So this is XTreme's little forum now - for members only? I thought it's a forum about expats living in spain ...


----------



## jojo (Sep 20, 2007)

Ruff said:


> I'm in Benissa, near Calpe and have been here since the early part of the year.
> 
> I don't work (does that make me retired as I'm still in my 40s).
> 
> ...


Well, nice to meet you Ruff!!! I hope you´re settling ok!! I dont work either and I´m in my 40s and not retired?? or am I?? I have got my two youngest children here, so I´ll call myself a housewife, but I´m not desperate... yet!!!

Are you enjoying it? 

Jo xx


----------



## XTreme (May 17, 2008)

Ruff said:


> My views on the Roma - I have none, I know nothing about the subject so find it hard to form an opinion.


Really?

Well you were quick enough to pick up on the "****" word.....yet somebody a couple of posts above (in jest like mine) has called the Roma "pikeys".

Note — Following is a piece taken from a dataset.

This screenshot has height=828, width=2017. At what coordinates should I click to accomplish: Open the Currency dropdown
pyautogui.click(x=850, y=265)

Yet you haven't condemned that.....why?


----------



## Ruff (Jul 22, 2009)

jojo said:


> Well, nice to meet you Ruff!!! I hope you´re settling ok!! I dont work either and I´m in my 40s and not retired?? or am I?? I have got my two youngest children here, so I´ll call myself a housewife, but I´m not desperate... yet!!!
> 
> Are you enjoying it?
> 
> Jo xx


Hehe we all get desperate sometimes.....don't we 

I have been amazed how like 'little Britain' the Costa Blanca is, we can get anything British (or German come that) we want basically...even an Icelands here  And everyone speaks english or german (mainly cos they are).

I do find the weather at times too hot and there are so many tourists at the moment - I therefore looking forward to October  (Though maybe not as I can still recall the cold nights in Feb lol).

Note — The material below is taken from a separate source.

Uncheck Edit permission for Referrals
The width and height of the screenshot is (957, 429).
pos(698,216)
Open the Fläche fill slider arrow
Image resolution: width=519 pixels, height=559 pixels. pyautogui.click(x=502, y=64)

But yes overall I/we are enjoying it


----------



## jojo (Sep 20, 2007)

Ruff said:


> Hehe we all get desperate sometimes.....don't we
> 
> I have been amazed how like 'little Britain' the Costa Blanca is, we can get anything British (or German come that) we want basically...even an Icelands here  And everyone speaks english or german (mainly cos they are).
> 
> ...


We´ve got an Iceland in Fuengirola and yes "little britain " is about right!!! I live further inland so dont have so many tourists around!!

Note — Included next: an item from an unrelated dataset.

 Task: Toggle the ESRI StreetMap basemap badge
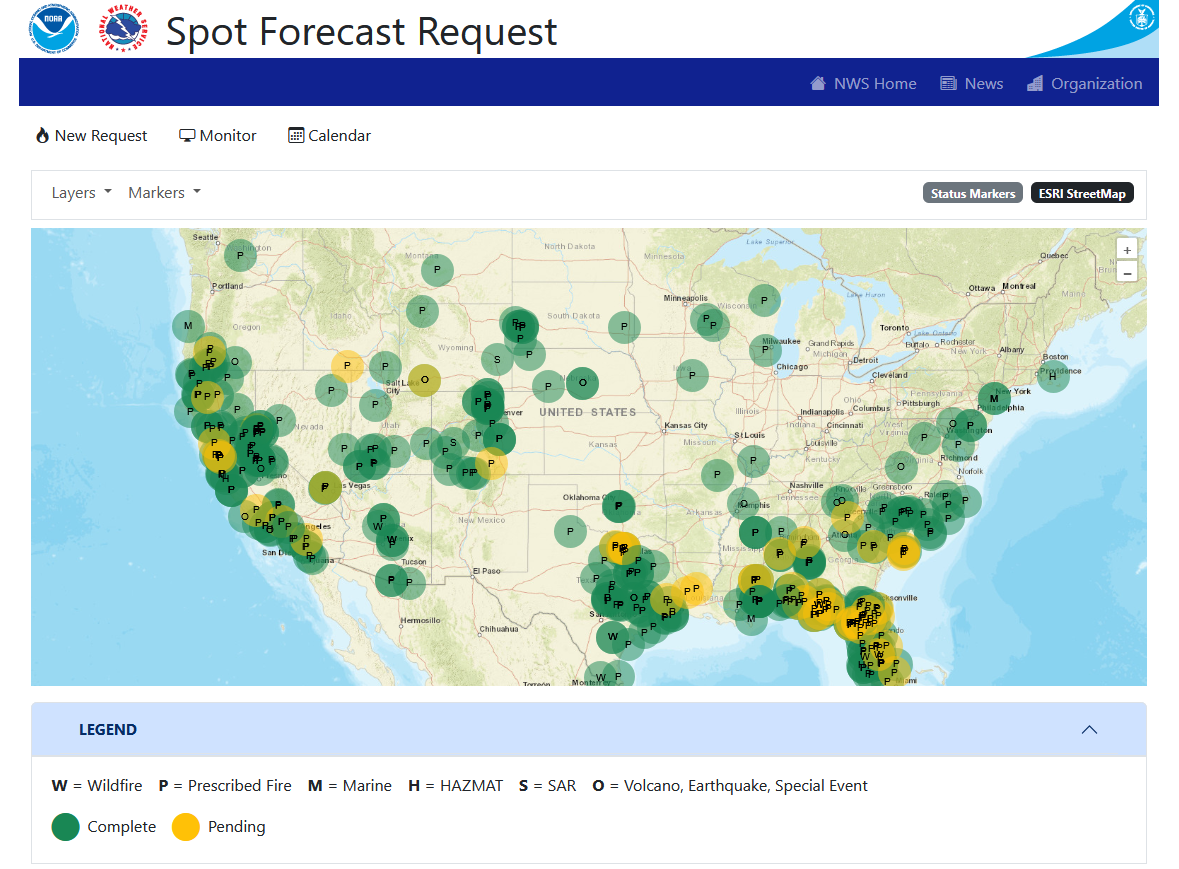[x=1082, y=194]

Now, I´m off to Mercadona to perform my housewifely duties!! Behave while I´m away all of you!!! LOL

Jo xxx


----------



## jkchawner (Dec 21, 2008)

Seb* said:


> So this is XTreme's little forum now - for members only? I thought it's a forum about expats living in spain ...


#pmsl come on you lot are you for real why do you think he call's himself extreme ?
if your on the forum a lot even lurking in the background you all no the place would not be the same without the guy he's a legend chill out ffs
if you really want to get up his nose slag his donkey off. 
or even better that toy he has what he call's a motorbike


----------



## Ruff (Jul 22, 2009)

XTreme said:


> Really?
> 
> Well you were quick enough to pick up on the "****" word.....yet somebody a couple of posts above (in jest like mine) has called the Roma "pikeys".
> 
> Yet you haven't condemned that.....why?


Actually I missed it, but yes I am sure some people would find that offensive too and therefore one could argue against that too.

However I take you back to my original point which was these forums are not very welcoming to new people to post on for LOTS of reasons - my main issue was the over done chit chat on forums where people are asking for advice.

If you want to drag me into a heated forum argument on your private forums where everyone knows everyone else (allegedly) then I am not interested. I have posted my views and I stick by them.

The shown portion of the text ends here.